(Stored records)
+++

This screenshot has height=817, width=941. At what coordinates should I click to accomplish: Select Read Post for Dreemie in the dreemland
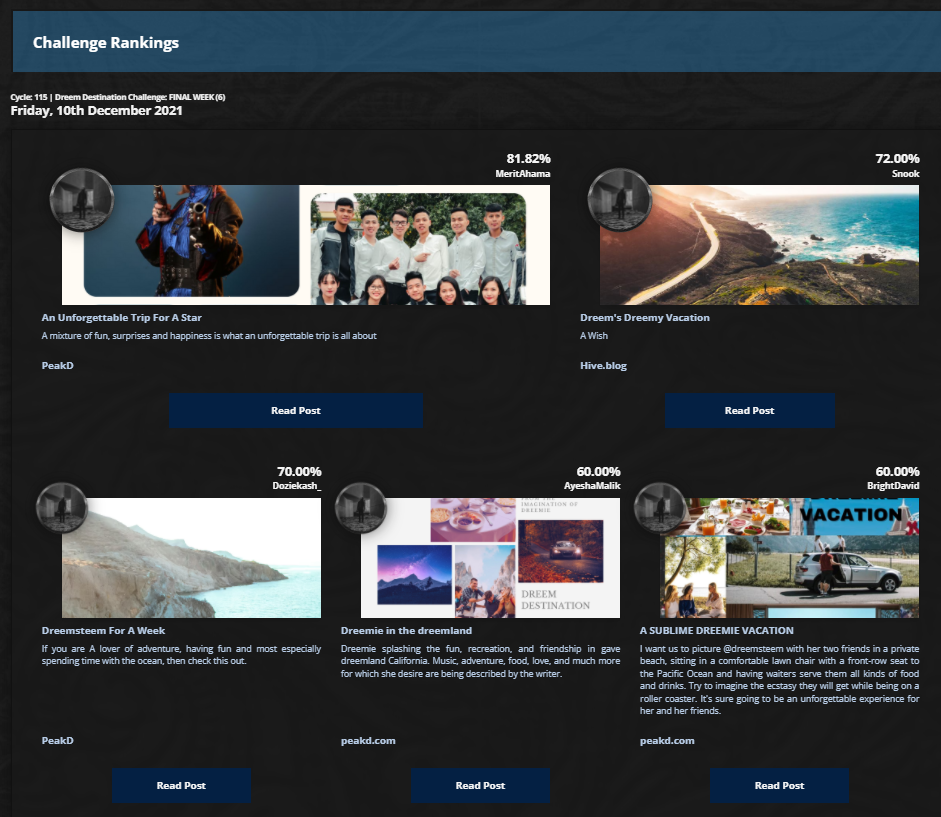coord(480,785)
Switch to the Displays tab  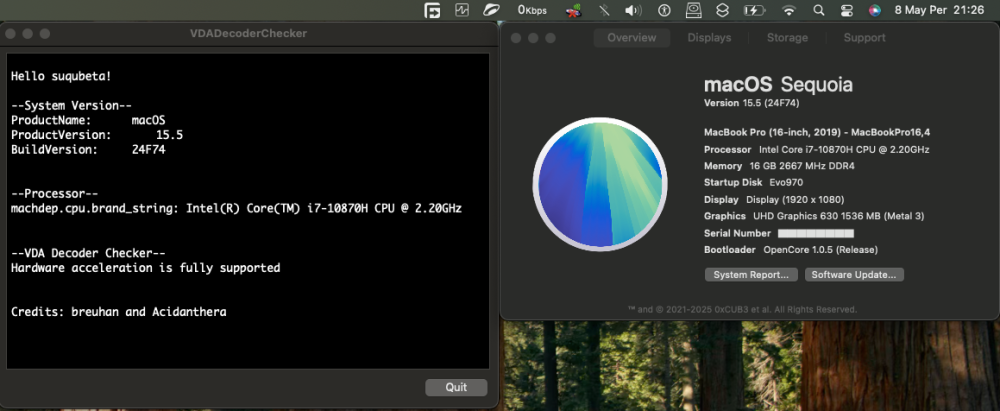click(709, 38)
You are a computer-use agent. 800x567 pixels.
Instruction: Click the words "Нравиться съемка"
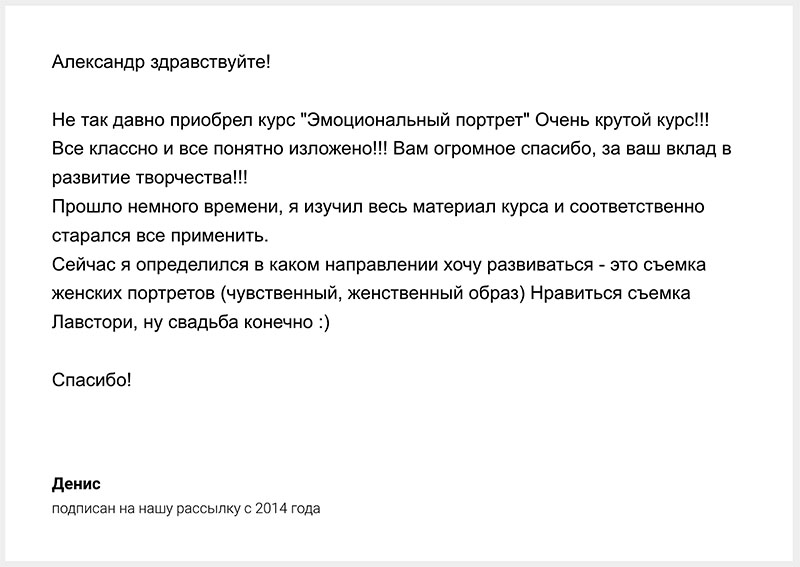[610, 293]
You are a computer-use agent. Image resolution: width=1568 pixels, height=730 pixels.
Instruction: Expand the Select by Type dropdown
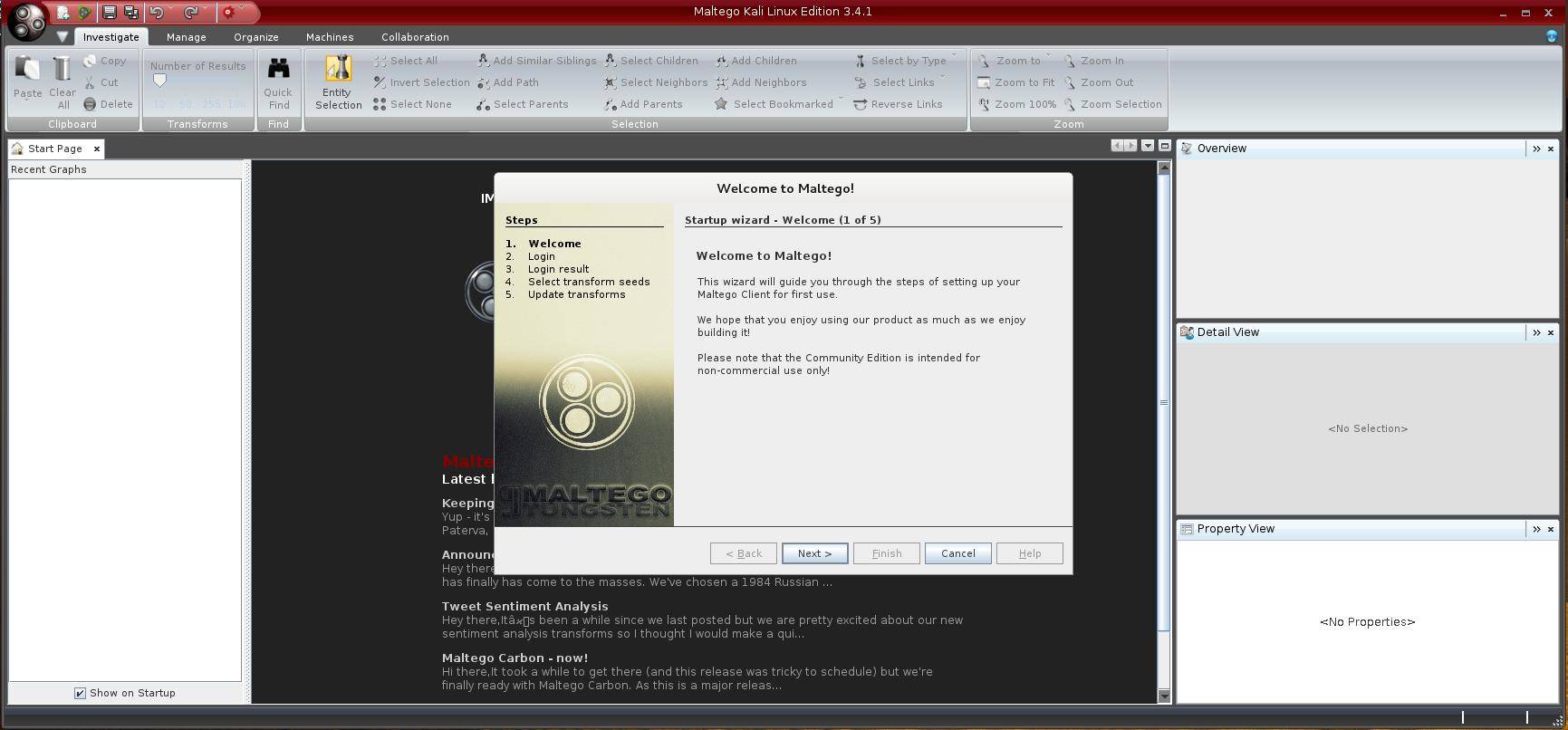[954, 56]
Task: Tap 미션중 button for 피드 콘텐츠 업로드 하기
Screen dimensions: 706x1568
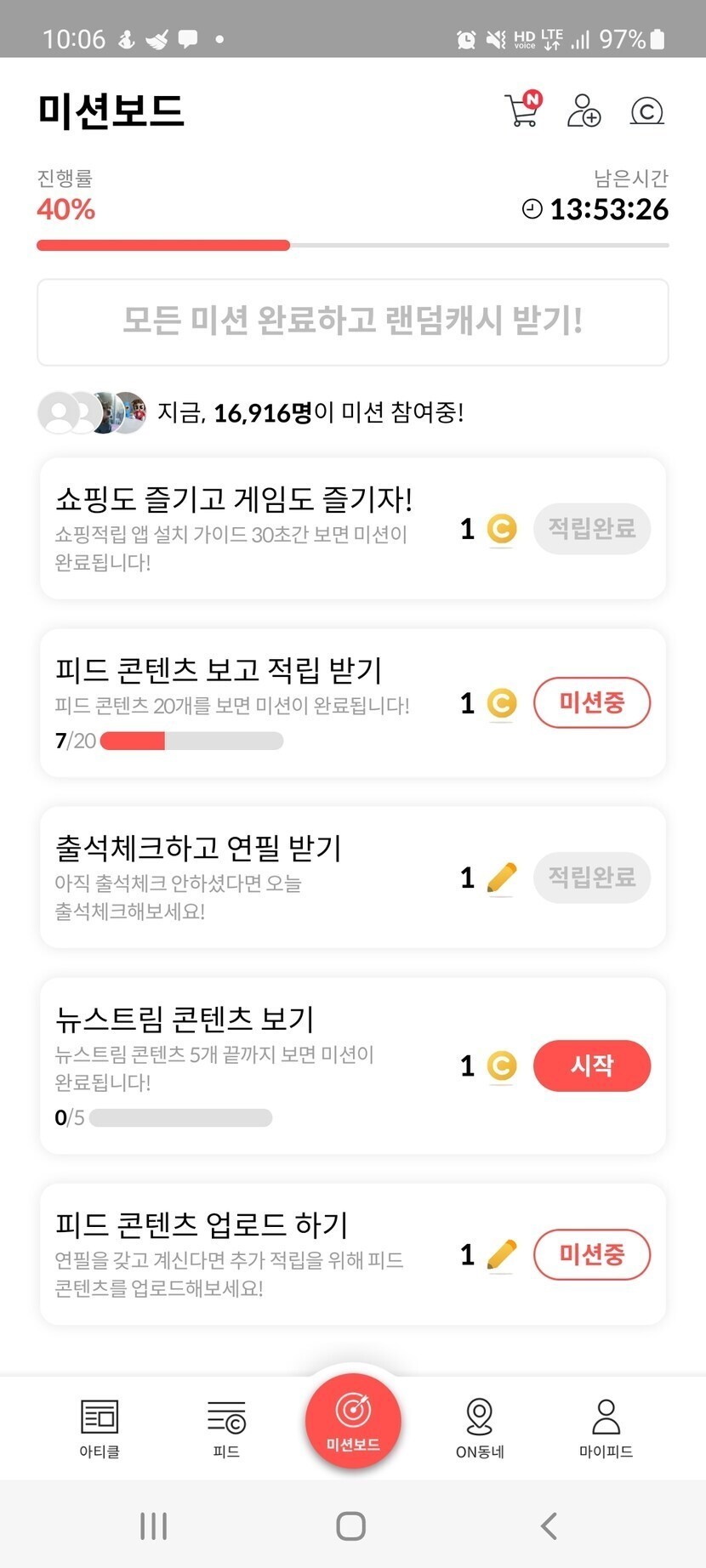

+++

# [Your goal]
Return only the lines from the one that contains "You are a computer-use agent. Image" through the closing line of the data, inclusive, reproduced exactly and with every picture left out.

# [Answer section]
You are a computer-use agent. Image resolution: width=1568 pixels, height=730 pixels.
Instruction: Expand the Select by Type dropdown
[954, 56]
Task: Tap 미션중 button for 피드 콘텐츠 업로드 하기
Screen dimensions: 706x1568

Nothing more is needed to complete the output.